If we don’t tackle climate change (mitigation and adaptation), what we will see after 2015 is the potential for some rapid unprecedented reversals in human development.

What about those skeptics like Lomborg who say spending money on climate change is a poor use of funds if human development is the goal?

Climate change is doing is making people more vulnerable to malnutrition, more likely to take their kids out of school, running down their health, and making them less resistant to diarrhea and diseases like malaria. This is not an either or option. What do you prefer? Your head or your heart?

India greeted your report’s suggestion of cutting developed countries emission by 80 per cent by 2050 and developing countries emissions by 20 per cent as unfair, as it would mean taking India’s emissions from 1 tonne of carbon per capita to 0.8 tonnes per capita while the US would go down from 20 tonnes to 4 tonnes, which would still leave them with 5 times as much per capita as India. How do you respond to that?

This is a total straw man. We are not suggesting the 80-20 cuts for any country in particular—these are aggregate reductions meant for the developed and developing countries as a group to lead both groups to converge on two tonnes of carbon emissions per capita by 2060 [they are currently at 7 tonnes per capita]. Countries like India (1 tonne per capita) Ethiopia (0.1 tonne per capita) would be able to increase their per capita emissions--by double in India’s case. By the same token countries like the US [or Canada] with higher than average per capita emissions in the industrialized world, will have to make more stringent cuts than 80 per cent than countries like Japan which are much more efficient. The other point we make is that you can’t expect developing countries to make these cuts without financing from the industrialized world.

How important is putting a price on carbon in the battle against climate change?

Carbon pricing in all countries is a necessary, but not sufficient condition for mitigating climate change.

What do you think of the current pricing approach for carbon?

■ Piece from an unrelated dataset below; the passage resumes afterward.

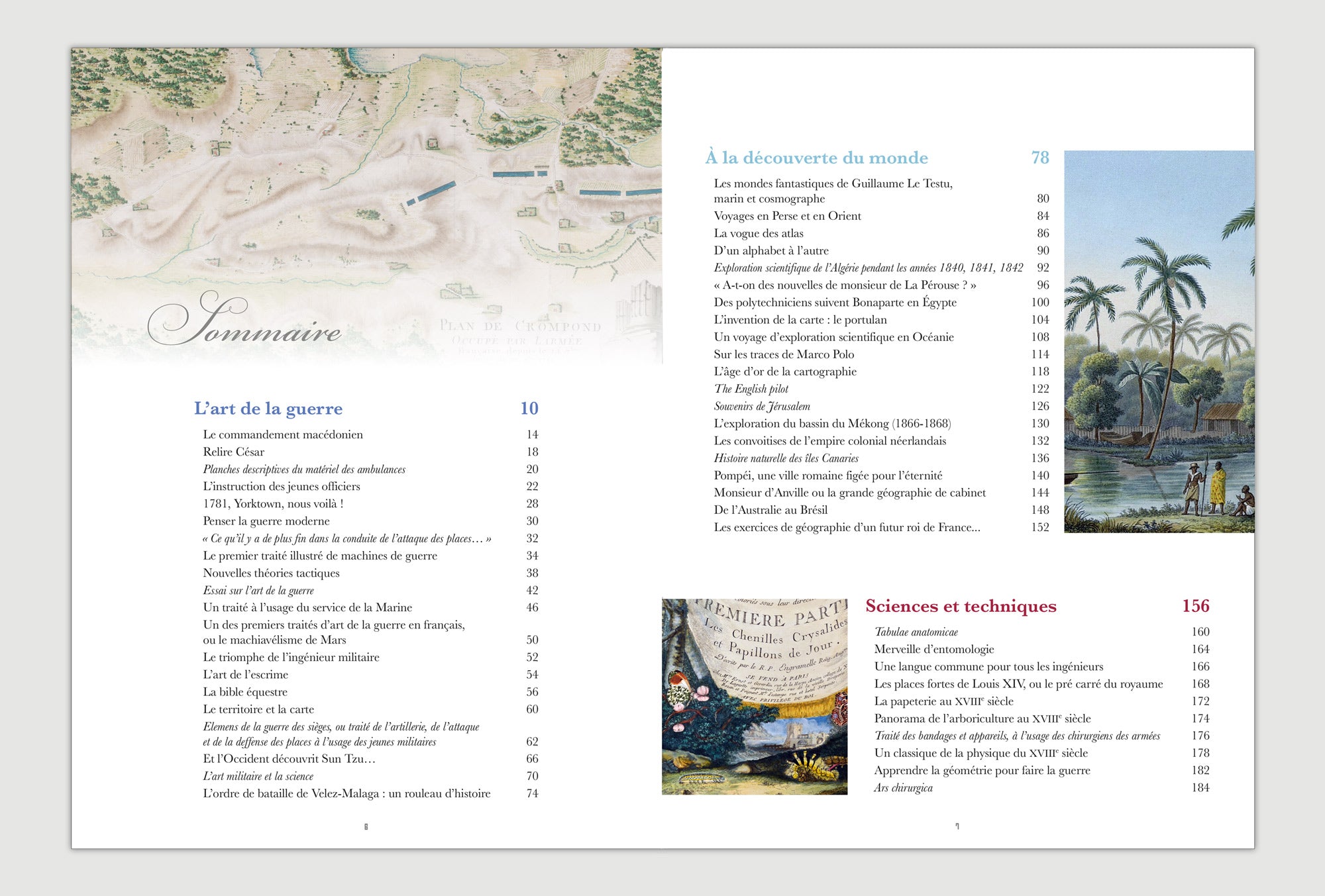
Task: Click the Sommaire script title
Action: click(x=244, y=320)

Cap and trade as its currently being regulated isn’t producing the results needed. What carbon markets do is price scarcity. And if you regulate a market to generate surplus the price tends to disappear. That is precisely what happened with the EU emissions trading system. The problem in Europe is that the political leverage of big utilities is such that politicians haven’t been able to bit the bullet and align the caps in the current trading system with their own climate change mitigation goals. And that’s a problem. The key question is how fast we move to full auctioning of carbon permits.

What do you think about developed countries' competitiveness concerns around pricing carbon?

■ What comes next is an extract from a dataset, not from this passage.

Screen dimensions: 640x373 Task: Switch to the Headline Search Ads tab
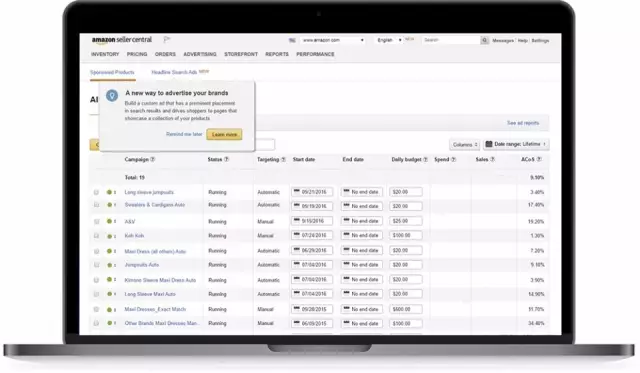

If governments do take more stringent emission mitigation, it clearly has implications for the competitiveness of industry and it varies by industry according to the costs they can pass through to the consumer. I think it would be quite dangerous if you had major developing countries that developed a comparative advantage in carbon pollution, with the underpricing of carbon.

I finished the day off at some room in the Grand Hyatt complex talking to a Canadian and a guy named Jonas who helped the Pope go carbon-neutral.